Now, the issue with To All the Boys being a Netflix film, compared to Twilight’s really wide release ten years before, is that… well? I can’t actually tell you how well the film did. It’s fair to say that it’s well received, since most reviews are positive, and that its watch numbers were high enough that both sequels were greenlit and made. Other than that, though? I can’t give you anything. Not really.
So, what Twilight represents, in the history of teen media, is the beginning of some biggest trends that ended up changing the book and film worlds. And what To All the Boys I’ve Loved Before represents is the true renaissance of the teen rom-com (and the wider trend of rom-coms in general).
But they are both casualties of sexism in the film industry. They are prime examples, especially in the teen genre, of women being entrusted to usher in a series made and marketed toward women and girls… only to be kicked off the franchise once the next film is made. Twilight is perhaps one of the highest profile examples of this trend, with Catherine Hardwicke being given a mini cupcake for all the opening weekend success and then being called too “difficult” to direct any of the other films in the franchise. Instead, men directed the other four films in the series.
And then there’s To All The Boys I’ve Loved Before. Susan Johnson only directed the first film in the trilogy, the reins of which were handed off to the cinematographer of the first film, Michael Fimognari. And these aren’t the only times that this exact event has happened. In the more adult world, you have the 50 Shades of Grey films and the After series. Both of which had their first films directed by women, Sam Taylor-Johnson and Jenny Gage respectively, only to have the subsequent films directed by men. Because women are allowed to usher in these franchises and bring them to prominence, but once they get too big? Well, it’s time for the men to step in, apparently. I will say, however, that it looks like After is having a woman take back the director’s chair for the third and fourth films. So, good for them! I’m not gonna watch any of those, but absolutely good for them!
However, the sexism also goes into the way we, as the audience, have treated the women at the center of these stories, as well. It should not surprise you how the general world at large treated Kristen Stewart during her involvement in the monster machine of the Twilight franchise. Especially compared to Robert Pattinson. No one can really say they were above it, since it was so instrumental to the attitudes of the late aughts, sadly. (I could write papers upon papers about the way women are treated in fandom during this time, both fictional and otherwise, by other women.) And while it’s good that no one has been horrible (at least in the same ways) to Lara Condor, she has been systematically overshadowed by Noah Centineo - who then was overexposed. Which… is neat. Yeah. It’s really cool. Totally great use of our time, culturally.
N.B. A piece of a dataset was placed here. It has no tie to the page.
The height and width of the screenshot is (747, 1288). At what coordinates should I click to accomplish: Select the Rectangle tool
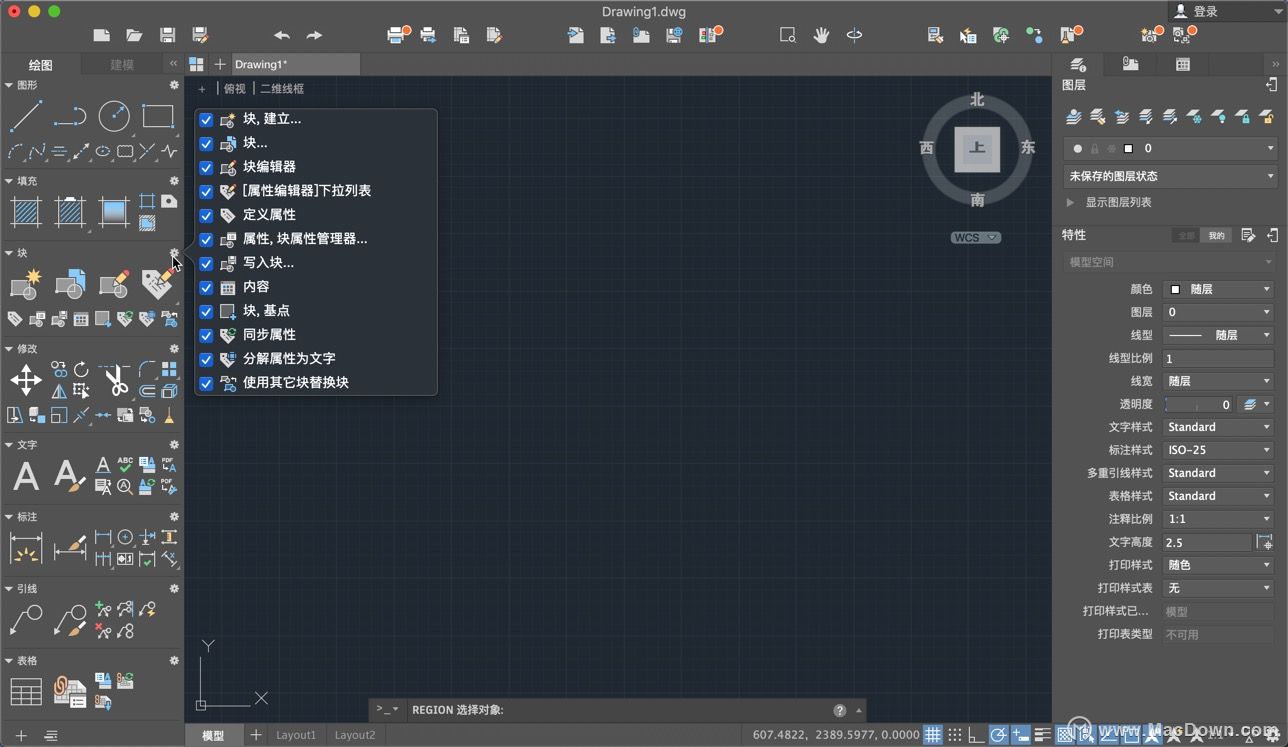coord(158,116)
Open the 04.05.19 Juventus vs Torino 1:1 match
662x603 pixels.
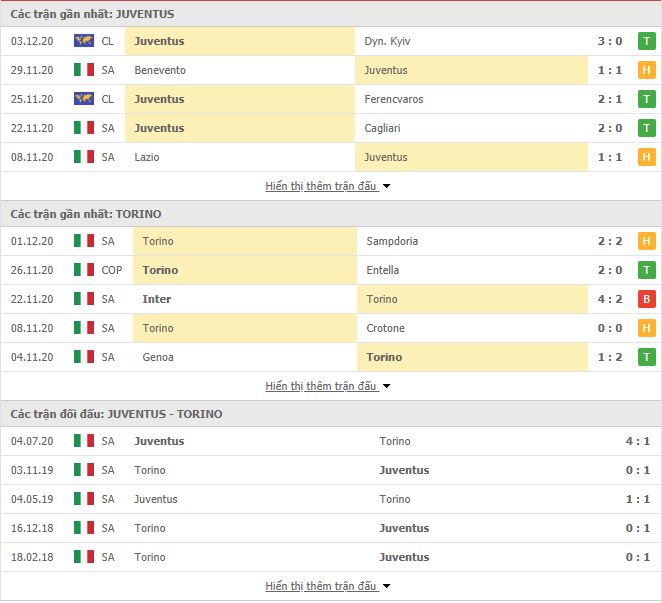pos(629,499)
So, I really, really hope that Lara Condor gets the renaissance that she deserves. Like, rewatching the flick for this column reminded me how absolutely hysterical she is. Put her in comedies. I am begging you! I’m glad that we’ve circled around on Kristen Stewart (and even Robert Pattinson), who has become an indie darling and absolute queer icon.
With the popularity of Twilight refusing to quit, and the (re)rise of teen rom-coms, I think that both of these films (and all the women who made them possible), have some of the longest staying power in the teen film consciousness. Which is more than some of the films I’ve talked about over the last year can actually say!